When asked what has been accomplished given the failure to achieve the goals of BDS, Pilisuk says “public recognition.” One example he cites of a success is the specious claim of BDS activists that Hampshire College divested from Israeli companies in 2009; however, Ralph J. Hexter, President of Hampshire College and Sigmund Roos, Chair of the Board of Trustees, said in a letter to the ADL that, “Hampshire College did not divest from Israel.” Furthermore, the college had invested in hundreds of companies that do business in Israel, and in at least three actual Israeli companies.

Dr. Richard Landis acknowledges that it doesn't matter if they succeed or not to get divestment, “their main focus (and here they succeed admirably) is to spread poison about Israel and to shame and bully anyone (i.e., the vast majority of Jewish students and profs) who supports her into silence.”

The anti-Semitic BDS campaign is now infecting academic associations. “The anti-Israel activists employed as professors who led the fight at the American Studies Association to pass the academic boycott of Israel in December 2013, have been patting themselves on the back ever since,” according to William A. Jacobson, a clinical professor of law at Cornell Law School. “Forget that over 250 university presidents and the major academic organizations condemned the move as a gross violation of academic freedom. Even the New York Times called the ASA a ‘pariah.’” Moreover, he adds, “no major academic group has adopted the boycott and no university is even considering a boycott.”

The pro-Israel community has largely neglected the role of faculty in the battle for the hearts and minds of students because anti-Israel activities outside the classroom receive more publicity and because they have created the false impression that campuses across the country are unsafe for Jewish students.

Meanwhile, the Arab states and their supporters have focused on what takes place inside the classroom and they have invested heavily ($1.4 billion since 1986 according to the Department of Education) in universities with the goal of influencing future generations of American voters and leaders. Not surprisingly, the recipients of this largesse are among the worst purveyors of politically driven coursework, lectures and publications.

To effectively counter the BDS movement on campus, more attention must be paid to supporting sympathetic faculty: funding chairs, programs and centers in Israel Studies; training teachers to teach about Israel; bringing visiting Israeli scholars to American campuses; taking American professors to Israel; and supporting and encouraging the next generation of Israel scholars by providing scholarships to graduate students pursuing degrees in Israel-related fields and postdoctoral fellowships for new PhDs in Israel Studies.

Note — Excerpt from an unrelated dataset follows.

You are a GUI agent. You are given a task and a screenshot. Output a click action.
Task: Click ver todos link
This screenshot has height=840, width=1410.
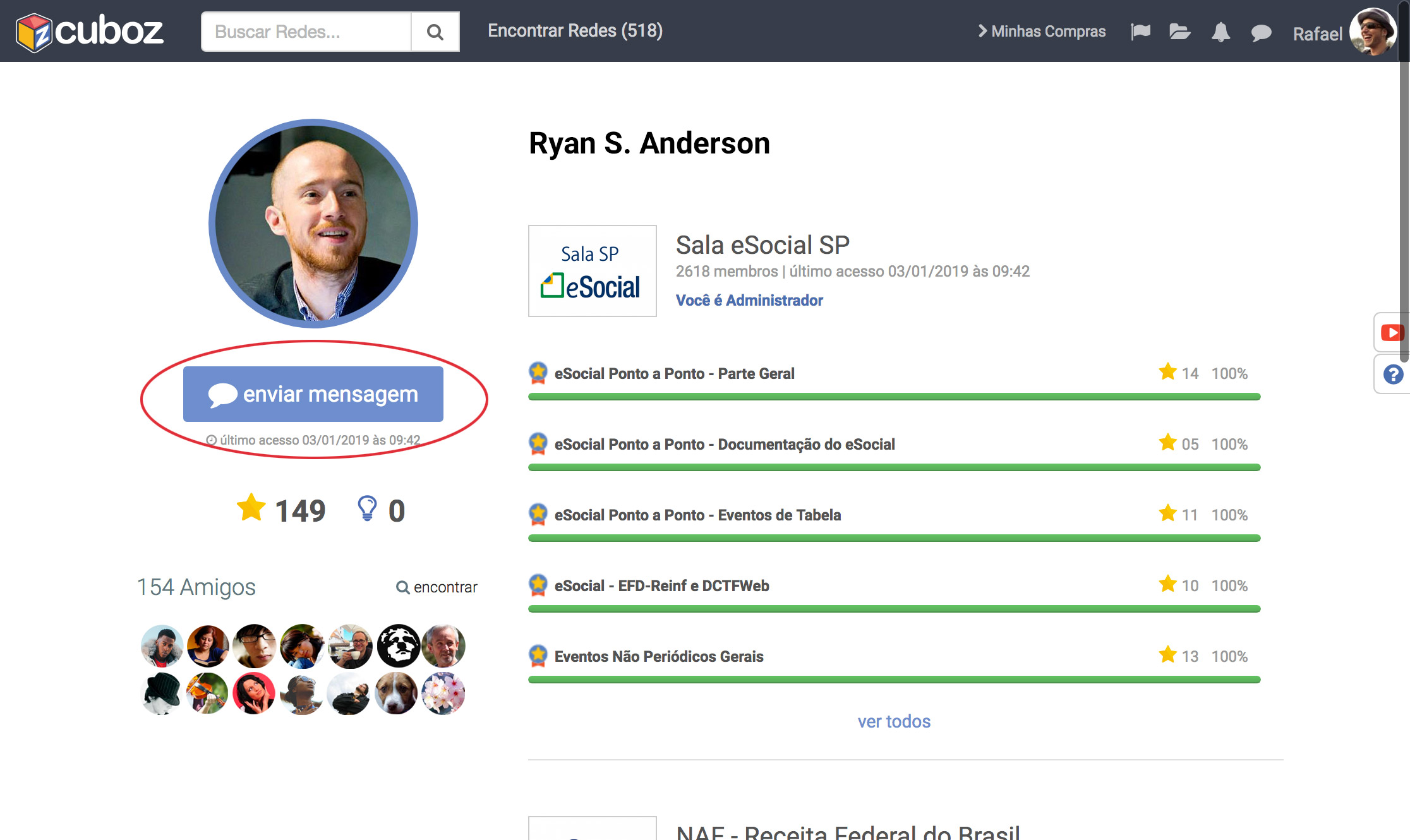tap(894, 721)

Over eight years, the American-Israeli Cooperative Enterprise successfully responded to this challenge by bringing more than 100 visiting Israeli professors in 23 different fields to 72 campuses, including the most elite universities, where they introduced 145 new courses related to Israeli history, politics and culture. They were also the catalysts to the creation of permanent chairs, centers and programs at a dozen universities, including Berkeley, UCLA, Maryland, San Francisco State and Ohio State.

In addition, 20 AICE postdoctoral fellows engaged in research and teaching at major universities such as Harvard, Princeton and UCLA. Perhaps, most important, AICE’s Israel Scholar Awards have helped 40 graduate students pursue advance degrees in Israel-related fields. Currently, of those who have completed their doctorates, 13 have teaching positions, 3 have postdoctoral fellowships and 1 received a Fulbright award to study in Haifa. Among the universities that have hired our award winners are Oxford, MIT and Princeton.

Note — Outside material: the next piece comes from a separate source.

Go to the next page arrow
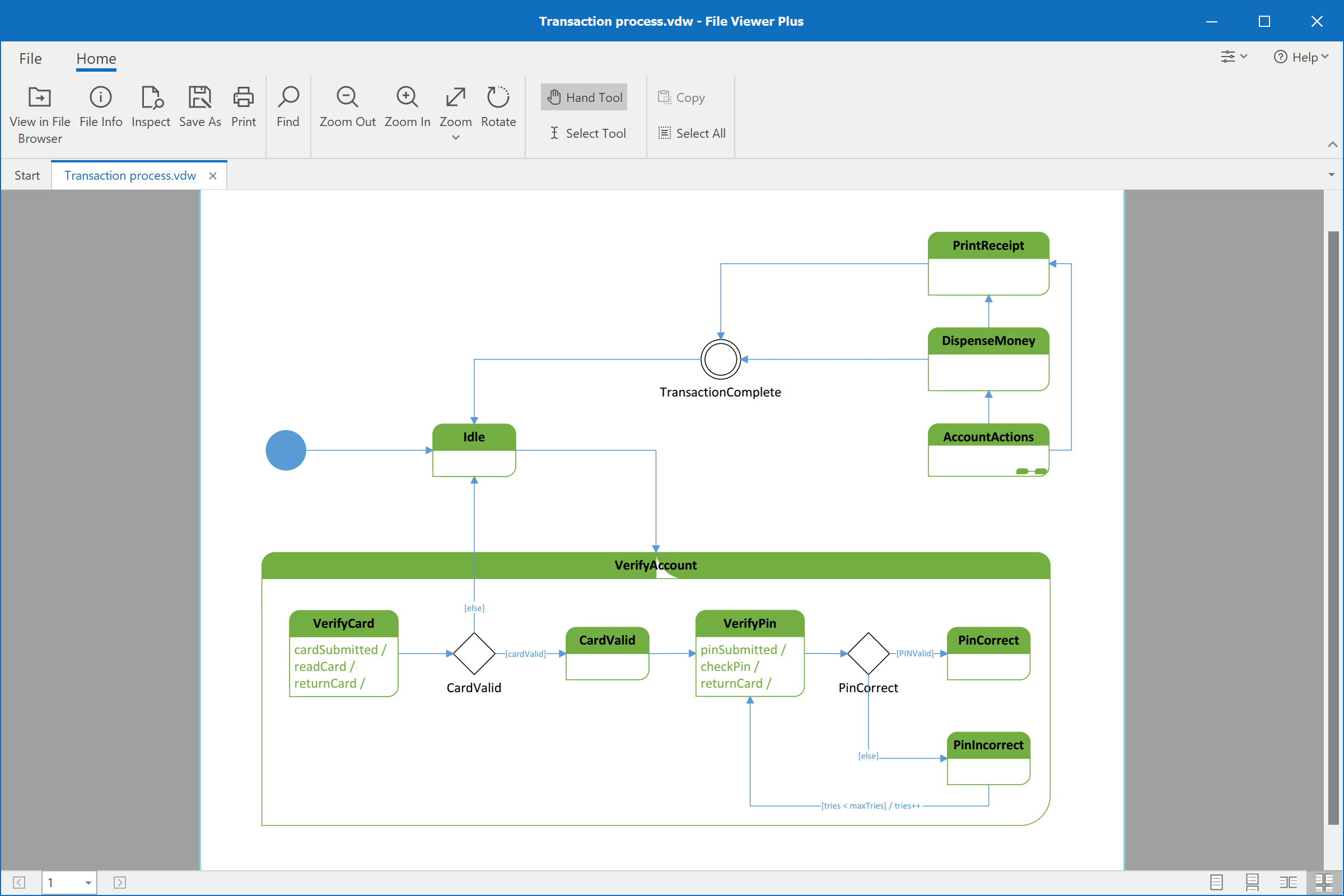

To make lasting change on the campus, Jacobson correctly concludes: “We need to take back the campuses from the anti-Israel professoriate.” He acknowledges that this will take many years. We cannot afford to wait any longer. The time has come to spend less on buildings and more on people; direct duplicative and ineffective funds now going to students to organizations working with faculty; and hold universities responsible for ensuring their professors uphold rigorous standards of scholarship and not be allowed to hide behind the veil of academic freedom to commit academic malpractice.